+++ 提示文

38%しかない投票総数の2割が不正票とすると、残り8割のなかで過半数を制したとしても、有権者数に対しては十数%にしかすぎないことになります。

6~7人に1人しか支持していない大統領が、国民を代表していると言えるのか?
そもそも大量の不正に関して責任がある者が大統領として認められるのか?
このままの結果はアブドラ候補など対立候補側は認めないでしょうし、さりとて、不正の疑いのある票を差し引いた結果過半数を割ったので決戦投票を・・・というのもカルザイ大統領側はおいそれとはのめないでしょう。

やり直し選挙と言っても、これだけ準備を重ねてようやく38%の投票率だった訳で、もう1回やり直して果たしてどれだけの投票を期待できるのか?
タリバンの攻勢が続くなかでそれは可能なのか?

【「意図的に混乱を起こしているとしか思えない」】
いくつもの?が浮かびますが、不正票についての公表をめぐって、EU選挙監視団と選挙管理委員会の間での不協和音も加わって、事態は更に混乱しています。

****アフガン大統領選:不正指摘のEU非難…選管委員長*****
大統領選の不正疑惑に揺れるアフガニスタンのダウド・ナジャフィ選挙管理委員会委員長(41)は17日、カブールで毎日新聞と会見し、16日の暫定結果発表を前に欧州連合(EU)選挙監視団のモリヨン代表が「疑惑票を除けばカルザイ大統領の得票率は半数を割る」などと「暴露」したことについて、「情報共有を台無しにし、信頼関係を損なった」と強い不快感を示した。選管とEUの亀裂が深まり、新たな混乱の火種になる恐れがある。(中略)

++++++
+++ 提供データ

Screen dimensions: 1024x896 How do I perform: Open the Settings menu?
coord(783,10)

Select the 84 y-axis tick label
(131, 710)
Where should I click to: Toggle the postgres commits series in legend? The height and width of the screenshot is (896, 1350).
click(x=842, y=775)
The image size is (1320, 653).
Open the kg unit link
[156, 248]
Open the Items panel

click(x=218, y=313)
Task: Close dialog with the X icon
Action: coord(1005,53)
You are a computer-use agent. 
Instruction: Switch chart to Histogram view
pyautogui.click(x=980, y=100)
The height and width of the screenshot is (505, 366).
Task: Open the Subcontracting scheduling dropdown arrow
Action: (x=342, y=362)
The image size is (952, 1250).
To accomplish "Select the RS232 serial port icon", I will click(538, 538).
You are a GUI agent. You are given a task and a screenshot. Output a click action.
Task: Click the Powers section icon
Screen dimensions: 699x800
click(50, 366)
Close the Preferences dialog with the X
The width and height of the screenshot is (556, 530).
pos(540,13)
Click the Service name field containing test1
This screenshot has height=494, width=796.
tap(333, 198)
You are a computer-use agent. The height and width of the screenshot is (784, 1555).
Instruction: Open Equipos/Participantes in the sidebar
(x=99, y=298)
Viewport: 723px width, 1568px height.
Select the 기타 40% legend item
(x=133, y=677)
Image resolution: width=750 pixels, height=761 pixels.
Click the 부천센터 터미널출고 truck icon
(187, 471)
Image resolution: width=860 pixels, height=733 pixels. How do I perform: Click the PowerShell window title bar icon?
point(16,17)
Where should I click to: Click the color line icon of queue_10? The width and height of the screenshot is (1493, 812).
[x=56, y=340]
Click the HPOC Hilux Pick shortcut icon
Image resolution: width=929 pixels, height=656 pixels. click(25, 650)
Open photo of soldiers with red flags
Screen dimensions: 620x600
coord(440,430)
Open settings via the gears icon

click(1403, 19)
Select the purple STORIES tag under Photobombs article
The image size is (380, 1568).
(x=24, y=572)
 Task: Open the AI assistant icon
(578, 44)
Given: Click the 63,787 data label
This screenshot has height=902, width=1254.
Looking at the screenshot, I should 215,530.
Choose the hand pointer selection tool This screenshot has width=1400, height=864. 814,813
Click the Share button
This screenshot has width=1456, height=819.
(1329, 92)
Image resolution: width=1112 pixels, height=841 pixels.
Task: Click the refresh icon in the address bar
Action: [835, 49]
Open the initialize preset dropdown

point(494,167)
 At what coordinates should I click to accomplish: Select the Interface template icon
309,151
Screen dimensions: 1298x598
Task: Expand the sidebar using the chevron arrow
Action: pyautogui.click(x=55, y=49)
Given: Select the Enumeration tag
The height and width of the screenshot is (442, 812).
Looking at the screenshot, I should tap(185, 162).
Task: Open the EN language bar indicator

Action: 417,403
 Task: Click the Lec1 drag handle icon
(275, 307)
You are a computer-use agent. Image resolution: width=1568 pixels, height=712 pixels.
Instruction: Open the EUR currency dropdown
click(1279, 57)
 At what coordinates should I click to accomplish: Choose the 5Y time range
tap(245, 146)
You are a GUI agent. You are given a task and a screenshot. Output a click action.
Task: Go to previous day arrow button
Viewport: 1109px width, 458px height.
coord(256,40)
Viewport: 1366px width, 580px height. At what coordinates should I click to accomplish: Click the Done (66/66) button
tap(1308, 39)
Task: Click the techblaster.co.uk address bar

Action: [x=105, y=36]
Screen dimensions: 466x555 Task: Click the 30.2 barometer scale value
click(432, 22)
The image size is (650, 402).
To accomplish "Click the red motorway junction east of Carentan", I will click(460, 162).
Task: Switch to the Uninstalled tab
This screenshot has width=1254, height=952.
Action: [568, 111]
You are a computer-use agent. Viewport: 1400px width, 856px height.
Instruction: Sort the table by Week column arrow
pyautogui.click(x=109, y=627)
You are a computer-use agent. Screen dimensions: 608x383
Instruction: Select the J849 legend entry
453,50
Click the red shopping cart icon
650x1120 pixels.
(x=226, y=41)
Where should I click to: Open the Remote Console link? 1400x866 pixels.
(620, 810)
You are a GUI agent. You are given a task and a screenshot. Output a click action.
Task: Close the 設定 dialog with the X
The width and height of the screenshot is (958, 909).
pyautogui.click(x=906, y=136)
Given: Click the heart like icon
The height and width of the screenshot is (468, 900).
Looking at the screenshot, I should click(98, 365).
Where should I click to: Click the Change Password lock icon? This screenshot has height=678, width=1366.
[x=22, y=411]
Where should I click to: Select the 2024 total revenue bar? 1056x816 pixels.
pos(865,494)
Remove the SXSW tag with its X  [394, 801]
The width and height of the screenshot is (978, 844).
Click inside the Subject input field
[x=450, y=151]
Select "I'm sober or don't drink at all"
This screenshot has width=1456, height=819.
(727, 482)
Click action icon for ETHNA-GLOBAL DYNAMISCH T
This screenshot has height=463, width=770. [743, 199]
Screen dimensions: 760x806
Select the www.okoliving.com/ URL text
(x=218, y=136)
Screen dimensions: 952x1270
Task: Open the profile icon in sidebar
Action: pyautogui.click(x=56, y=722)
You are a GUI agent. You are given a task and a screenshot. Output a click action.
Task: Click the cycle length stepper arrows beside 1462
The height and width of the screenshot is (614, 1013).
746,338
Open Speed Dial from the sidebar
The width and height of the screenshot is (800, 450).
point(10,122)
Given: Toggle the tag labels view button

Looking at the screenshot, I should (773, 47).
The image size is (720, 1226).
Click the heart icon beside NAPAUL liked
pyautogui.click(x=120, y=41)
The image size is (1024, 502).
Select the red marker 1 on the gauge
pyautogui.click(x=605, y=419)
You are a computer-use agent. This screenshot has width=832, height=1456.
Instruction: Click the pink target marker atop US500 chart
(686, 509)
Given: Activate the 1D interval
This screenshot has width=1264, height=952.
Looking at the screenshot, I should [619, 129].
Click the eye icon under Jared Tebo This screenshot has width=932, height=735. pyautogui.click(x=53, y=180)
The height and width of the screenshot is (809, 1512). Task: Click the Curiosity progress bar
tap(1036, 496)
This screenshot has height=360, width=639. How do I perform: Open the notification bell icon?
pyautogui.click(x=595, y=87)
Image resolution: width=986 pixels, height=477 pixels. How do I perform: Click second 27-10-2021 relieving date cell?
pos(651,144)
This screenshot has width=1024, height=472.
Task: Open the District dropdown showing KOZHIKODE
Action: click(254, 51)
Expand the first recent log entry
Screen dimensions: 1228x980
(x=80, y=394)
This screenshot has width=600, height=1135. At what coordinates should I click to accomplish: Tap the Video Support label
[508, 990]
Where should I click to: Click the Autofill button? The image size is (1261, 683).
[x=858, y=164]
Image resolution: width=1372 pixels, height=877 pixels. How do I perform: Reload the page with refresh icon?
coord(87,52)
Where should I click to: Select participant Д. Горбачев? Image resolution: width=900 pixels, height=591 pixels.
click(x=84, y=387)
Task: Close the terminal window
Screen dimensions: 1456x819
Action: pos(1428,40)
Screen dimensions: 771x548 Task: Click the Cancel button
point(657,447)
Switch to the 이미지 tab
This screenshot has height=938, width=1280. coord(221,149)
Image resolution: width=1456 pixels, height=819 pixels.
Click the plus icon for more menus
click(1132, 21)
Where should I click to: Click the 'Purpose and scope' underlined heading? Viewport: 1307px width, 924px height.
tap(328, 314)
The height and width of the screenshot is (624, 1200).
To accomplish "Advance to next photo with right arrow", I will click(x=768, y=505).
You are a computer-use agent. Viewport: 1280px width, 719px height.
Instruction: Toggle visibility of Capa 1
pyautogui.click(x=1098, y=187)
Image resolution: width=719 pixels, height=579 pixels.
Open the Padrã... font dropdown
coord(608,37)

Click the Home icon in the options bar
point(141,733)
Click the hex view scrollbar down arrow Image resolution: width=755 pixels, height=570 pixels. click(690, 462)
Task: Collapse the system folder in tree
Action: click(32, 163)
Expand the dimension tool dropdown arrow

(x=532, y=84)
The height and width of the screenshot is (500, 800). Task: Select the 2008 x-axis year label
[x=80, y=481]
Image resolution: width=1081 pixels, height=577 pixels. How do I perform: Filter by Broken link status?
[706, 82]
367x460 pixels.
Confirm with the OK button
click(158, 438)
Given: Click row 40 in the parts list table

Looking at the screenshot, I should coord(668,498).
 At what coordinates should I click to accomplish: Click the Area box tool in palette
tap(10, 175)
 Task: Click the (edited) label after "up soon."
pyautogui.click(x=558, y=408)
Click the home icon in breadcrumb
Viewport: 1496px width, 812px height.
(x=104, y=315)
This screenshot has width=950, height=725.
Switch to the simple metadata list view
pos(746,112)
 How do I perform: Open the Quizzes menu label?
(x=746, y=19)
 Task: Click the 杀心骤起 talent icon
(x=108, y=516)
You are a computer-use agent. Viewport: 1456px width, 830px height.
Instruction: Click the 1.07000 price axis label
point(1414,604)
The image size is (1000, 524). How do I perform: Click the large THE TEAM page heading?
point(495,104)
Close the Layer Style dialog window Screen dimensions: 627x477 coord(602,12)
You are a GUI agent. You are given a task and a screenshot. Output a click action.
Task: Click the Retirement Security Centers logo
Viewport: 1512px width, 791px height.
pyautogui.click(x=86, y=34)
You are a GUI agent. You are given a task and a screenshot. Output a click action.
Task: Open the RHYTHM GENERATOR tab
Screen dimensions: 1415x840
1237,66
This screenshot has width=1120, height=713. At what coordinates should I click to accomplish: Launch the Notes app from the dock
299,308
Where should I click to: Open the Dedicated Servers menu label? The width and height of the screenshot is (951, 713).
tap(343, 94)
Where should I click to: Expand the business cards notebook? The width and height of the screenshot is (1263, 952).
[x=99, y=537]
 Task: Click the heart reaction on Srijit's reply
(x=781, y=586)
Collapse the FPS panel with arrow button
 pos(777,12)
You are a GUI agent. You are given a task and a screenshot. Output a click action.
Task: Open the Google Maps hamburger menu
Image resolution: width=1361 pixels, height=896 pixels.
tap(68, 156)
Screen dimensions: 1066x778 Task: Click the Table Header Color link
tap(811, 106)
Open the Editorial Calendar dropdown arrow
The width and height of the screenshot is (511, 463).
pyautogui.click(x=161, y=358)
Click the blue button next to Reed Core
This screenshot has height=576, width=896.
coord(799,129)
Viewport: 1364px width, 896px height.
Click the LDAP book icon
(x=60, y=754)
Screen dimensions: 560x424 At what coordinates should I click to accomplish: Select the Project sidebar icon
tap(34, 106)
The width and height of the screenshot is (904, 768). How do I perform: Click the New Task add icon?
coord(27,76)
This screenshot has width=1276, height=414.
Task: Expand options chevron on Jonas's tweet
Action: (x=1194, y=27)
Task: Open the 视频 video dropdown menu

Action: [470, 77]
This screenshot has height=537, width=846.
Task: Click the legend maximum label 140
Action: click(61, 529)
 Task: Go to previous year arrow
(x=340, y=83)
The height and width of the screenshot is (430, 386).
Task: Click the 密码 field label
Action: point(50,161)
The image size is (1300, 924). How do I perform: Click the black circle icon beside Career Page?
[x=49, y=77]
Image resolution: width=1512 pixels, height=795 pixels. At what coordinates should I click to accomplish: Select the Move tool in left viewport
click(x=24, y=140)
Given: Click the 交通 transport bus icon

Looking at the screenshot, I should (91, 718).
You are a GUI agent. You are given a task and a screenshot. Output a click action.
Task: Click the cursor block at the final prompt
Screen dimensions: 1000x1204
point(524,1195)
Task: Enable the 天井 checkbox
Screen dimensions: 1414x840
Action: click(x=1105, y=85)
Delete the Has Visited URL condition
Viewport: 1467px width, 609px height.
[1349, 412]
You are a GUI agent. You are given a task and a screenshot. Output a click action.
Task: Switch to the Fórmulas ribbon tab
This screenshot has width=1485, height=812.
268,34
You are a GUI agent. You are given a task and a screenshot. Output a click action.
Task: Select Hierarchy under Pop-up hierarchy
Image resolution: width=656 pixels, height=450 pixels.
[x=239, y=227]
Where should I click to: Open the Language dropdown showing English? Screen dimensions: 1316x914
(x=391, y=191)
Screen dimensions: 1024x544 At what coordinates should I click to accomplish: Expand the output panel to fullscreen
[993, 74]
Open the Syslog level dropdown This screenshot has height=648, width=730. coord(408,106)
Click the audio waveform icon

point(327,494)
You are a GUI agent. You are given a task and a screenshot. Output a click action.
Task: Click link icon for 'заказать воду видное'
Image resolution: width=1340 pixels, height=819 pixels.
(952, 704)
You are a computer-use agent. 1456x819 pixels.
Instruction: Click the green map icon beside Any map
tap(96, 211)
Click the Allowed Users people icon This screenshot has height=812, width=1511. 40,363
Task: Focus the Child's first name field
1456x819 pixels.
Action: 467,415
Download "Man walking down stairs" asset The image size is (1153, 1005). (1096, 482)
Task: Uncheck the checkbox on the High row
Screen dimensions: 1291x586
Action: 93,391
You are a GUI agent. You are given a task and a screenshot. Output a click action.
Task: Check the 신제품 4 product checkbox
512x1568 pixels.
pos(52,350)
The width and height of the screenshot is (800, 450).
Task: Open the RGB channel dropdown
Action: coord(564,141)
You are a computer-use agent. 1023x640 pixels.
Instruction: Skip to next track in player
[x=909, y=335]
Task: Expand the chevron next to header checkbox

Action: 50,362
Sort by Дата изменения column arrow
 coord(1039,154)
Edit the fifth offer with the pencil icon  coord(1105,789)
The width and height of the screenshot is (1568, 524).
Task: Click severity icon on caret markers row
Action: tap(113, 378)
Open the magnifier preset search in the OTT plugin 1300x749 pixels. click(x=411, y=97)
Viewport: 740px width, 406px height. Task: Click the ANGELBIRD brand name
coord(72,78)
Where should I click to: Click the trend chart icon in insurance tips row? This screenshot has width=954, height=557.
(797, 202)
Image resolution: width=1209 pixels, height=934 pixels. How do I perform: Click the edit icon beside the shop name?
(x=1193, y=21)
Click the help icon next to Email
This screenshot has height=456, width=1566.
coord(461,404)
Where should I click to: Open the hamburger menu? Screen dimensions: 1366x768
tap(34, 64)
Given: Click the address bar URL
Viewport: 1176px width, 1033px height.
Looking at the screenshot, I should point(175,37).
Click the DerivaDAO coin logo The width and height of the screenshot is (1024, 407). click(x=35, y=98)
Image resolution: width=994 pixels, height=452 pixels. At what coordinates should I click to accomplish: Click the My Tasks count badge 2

++++++

- [指示と条件]:
上にあるアフガニスタン大統領選挙に関する文章のうち、「大統領選の不正疑惑に揺れる」で始まる段落を、主な事実を残して短く書き直してください。

- [回答]:
アフガニスタンのダウド・ナジャフィ選挙管理委員会委員長(41)は17日、カブールで毎日新聞と会見した。委員長は、EU選挙監視団のモリヨン代表が16日の暫定結果発表の前に「疑惑票を除けばカルザイ大統領の得票率は半数を割る」と明かしたことを取り上げ、「情報共有を台無しにし、信頼関係を損なった」と強い不快感を示した。選管とEUの亀裂が深まり、新たな混乱の火種になるおそれがある。